There are several reasons why Ricardo Pepi's hat trick Saturday night at Toyota Stadium was special.
There was the historical aspect. At 18 years and 196 days, he became the youngest player in MLS history to score three times in a game, breaking the record set by Kekuta Manneh in 2013 at age 18 and 283 days.
It was significant, too, because it fueled a 4-0 win over the LA Galaxy and meant three critical points for an FC Dallas side that snapped a three-match losing streak.
But there’s added importance for Pepi, who dedicated the hat trick to his late grandfather, who he was named after.
"A year ago today my grandpa passed away so it was for him, this night was for him,” Pepi said after the match. “It was a very special night, I knew I was going to do this.

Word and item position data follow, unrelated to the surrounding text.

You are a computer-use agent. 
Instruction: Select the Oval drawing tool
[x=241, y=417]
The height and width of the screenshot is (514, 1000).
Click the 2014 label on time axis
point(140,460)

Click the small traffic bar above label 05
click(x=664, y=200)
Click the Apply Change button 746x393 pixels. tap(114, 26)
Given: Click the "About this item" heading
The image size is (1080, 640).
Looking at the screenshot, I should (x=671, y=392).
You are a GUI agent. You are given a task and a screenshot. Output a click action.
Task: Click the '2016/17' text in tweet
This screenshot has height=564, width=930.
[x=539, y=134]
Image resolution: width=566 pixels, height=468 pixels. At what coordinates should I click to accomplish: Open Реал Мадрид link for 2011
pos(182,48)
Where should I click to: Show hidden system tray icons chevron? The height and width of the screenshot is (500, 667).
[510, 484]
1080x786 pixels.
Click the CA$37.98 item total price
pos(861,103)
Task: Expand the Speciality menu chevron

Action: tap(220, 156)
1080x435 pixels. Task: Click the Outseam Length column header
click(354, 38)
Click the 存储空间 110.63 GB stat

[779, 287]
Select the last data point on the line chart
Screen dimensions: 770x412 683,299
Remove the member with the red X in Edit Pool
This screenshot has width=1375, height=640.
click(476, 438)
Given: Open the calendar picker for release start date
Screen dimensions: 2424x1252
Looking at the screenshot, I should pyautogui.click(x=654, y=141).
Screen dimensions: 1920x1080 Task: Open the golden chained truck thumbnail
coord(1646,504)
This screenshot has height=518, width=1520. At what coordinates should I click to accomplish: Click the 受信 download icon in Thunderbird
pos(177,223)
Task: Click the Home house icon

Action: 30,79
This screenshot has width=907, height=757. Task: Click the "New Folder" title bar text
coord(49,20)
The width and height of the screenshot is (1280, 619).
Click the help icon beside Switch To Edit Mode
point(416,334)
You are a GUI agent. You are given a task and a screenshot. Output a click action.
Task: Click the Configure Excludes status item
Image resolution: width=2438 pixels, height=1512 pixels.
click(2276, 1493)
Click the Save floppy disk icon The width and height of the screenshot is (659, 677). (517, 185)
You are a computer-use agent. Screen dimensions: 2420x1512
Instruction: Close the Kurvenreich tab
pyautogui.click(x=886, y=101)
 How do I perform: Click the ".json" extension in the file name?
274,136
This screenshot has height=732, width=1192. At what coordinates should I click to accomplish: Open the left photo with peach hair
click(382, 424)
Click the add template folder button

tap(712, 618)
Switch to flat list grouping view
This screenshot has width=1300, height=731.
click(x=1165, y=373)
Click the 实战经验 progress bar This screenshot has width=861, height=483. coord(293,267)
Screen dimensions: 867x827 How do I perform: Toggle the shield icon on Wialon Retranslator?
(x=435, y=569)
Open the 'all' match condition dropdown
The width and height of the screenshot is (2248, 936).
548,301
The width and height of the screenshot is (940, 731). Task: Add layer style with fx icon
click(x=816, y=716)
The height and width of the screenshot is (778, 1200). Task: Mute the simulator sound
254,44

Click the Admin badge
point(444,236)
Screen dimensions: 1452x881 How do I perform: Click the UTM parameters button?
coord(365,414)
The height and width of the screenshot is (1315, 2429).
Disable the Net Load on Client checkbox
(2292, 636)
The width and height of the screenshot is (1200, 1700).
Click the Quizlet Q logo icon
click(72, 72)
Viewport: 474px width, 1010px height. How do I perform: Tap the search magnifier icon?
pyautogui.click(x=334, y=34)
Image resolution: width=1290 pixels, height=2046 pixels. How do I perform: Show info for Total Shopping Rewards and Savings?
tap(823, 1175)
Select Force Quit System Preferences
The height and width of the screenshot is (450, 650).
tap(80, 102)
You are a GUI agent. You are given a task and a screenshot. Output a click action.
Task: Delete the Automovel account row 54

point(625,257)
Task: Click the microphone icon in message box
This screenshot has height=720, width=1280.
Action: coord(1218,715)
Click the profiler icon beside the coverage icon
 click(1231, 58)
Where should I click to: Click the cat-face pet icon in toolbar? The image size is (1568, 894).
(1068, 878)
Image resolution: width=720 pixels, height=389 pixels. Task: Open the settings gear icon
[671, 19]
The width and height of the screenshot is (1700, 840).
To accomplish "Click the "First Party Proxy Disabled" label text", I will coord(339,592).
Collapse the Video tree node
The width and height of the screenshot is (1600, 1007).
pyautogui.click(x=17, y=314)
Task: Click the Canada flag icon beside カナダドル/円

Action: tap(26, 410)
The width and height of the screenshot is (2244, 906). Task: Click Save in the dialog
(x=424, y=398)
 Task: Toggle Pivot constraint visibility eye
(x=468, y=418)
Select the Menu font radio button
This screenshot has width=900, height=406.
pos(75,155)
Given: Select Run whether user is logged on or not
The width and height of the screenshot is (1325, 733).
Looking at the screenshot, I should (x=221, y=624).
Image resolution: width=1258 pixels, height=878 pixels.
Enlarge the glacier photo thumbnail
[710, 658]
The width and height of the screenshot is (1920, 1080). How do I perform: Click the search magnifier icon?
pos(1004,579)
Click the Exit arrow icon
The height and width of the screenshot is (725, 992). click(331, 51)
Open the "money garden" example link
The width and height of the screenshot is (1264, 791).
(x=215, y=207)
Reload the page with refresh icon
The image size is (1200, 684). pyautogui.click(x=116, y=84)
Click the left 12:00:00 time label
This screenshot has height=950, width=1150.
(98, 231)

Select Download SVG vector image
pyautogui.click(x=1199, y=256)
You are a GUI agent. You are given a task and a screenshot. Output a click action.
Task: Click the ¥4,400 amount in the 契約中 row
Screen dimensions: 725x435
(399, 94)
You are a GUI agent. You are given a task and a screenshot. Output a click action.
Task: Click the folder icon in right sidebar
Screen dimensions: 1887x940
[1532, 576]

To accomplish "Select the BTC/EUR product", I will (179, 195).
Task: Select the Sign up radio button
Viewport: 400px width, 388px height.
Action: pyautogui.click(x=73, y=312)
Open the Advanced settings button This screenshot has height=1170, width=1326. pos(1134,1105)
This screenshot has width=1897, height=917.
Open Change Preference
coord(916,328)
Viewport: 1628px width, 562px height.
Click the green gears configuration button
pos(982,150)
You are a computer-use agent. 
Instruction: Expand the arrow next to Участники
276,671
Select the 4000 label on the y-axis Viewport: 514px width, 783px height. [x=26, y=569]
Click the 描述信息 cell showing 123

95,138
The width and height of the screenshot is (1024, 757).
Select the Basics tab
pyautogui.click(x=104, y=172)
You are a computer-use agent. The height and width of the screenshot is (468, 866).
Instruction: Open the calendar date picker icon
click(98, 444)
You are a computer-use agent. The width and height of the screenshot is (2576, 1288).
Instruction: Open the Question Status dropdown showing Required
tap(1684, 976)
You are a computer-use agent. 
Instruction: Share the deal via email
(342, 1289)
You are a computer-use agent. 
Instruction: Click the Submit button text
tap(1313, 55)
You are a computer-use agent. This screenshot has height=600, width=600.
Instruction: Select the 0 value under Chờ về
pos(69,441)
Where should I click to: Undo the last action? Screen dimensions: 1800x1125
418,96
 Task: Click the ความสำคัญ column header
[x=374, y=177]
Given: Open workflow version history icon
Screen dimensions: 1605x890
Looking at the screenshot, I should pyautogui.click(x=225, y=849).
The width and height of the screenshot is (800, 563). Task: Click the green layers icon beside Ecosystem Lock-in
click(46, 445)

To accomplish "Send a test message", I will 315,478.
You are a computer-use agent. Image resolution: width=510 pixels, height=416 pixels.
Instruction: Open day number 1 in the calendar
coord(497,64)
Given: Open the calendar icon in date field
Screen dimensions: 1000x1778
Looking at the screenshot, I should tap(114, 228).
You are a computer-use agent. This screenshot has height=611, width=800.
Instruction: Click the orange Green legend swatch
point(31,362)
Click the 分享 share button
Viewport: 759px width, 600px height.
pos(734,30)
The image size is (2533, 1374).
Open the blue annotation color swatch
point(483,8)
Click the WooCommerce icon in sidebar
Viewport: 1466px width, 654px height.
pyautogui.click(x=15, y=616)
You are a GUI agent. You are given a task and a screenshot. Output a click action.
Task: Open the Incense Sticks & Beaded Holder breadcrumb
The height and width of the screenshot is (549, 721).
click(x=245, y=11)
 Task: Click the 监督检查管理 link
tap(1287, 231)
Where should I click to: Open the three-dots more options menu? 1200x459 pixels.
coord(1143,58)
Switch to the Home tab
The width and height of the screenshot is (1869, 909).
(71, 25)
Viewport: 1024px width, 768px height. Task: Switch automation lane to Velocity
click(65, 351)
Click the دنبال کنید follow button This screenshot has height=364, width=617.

It was for him, all three goals were dedicated to him.”
Pepi opened the scoring in the 27th minute, running onto a deflected through ball and slotting past an onrushing Jonathan Bond. He had his second brace as a professional one minute from halftime, heading down Jesus Ferreira's corner kick off the back of LA Galaxy defender Derrick Williams before firing a thunderous blast from the edge of the six. Pepi's third goal came in the 50th minute when he turned atop the 18-yard box, slipping a low shot across the grain and inside the left post.
Pepi now has eight goals this season, tied for third in the league and three off the pace set by Seattle Sounders striker Raul Ruidiaz. He’s scored six goals in his last four games, too.
That the homegrown talent has leveled up doesn't shock FC Dallas coach Luchi Gonzalez.
History made! 18-year-old Ricardo Pepi stuns for FC Dallas
“If you ask him how many goals he could’ve scored tonight, he would tell you four. That’s just his hunger and desire he has. We’re starting to see his potential and we always talk in terms of challenging him. We know you’re the player of the future, but it’s up to you to work hard to be that player now. We saw him show an example that can be that player now,” Gonzalez said.
“We take it one step at a time and he’s a humble kid. He’s such a respectful young man, he comes from a great family, and he just wants to work his butt off. Whether he scores or his teammates score he just wants to help the team win. I’m so proud of him. Now it’s very clear he’s going to get marked harder and teams are going to be more physical, and teams will be scouting him. His job is only going to get harder. I know he has this mentality to train the extra and to do the extra and think the extra so he can help his team.”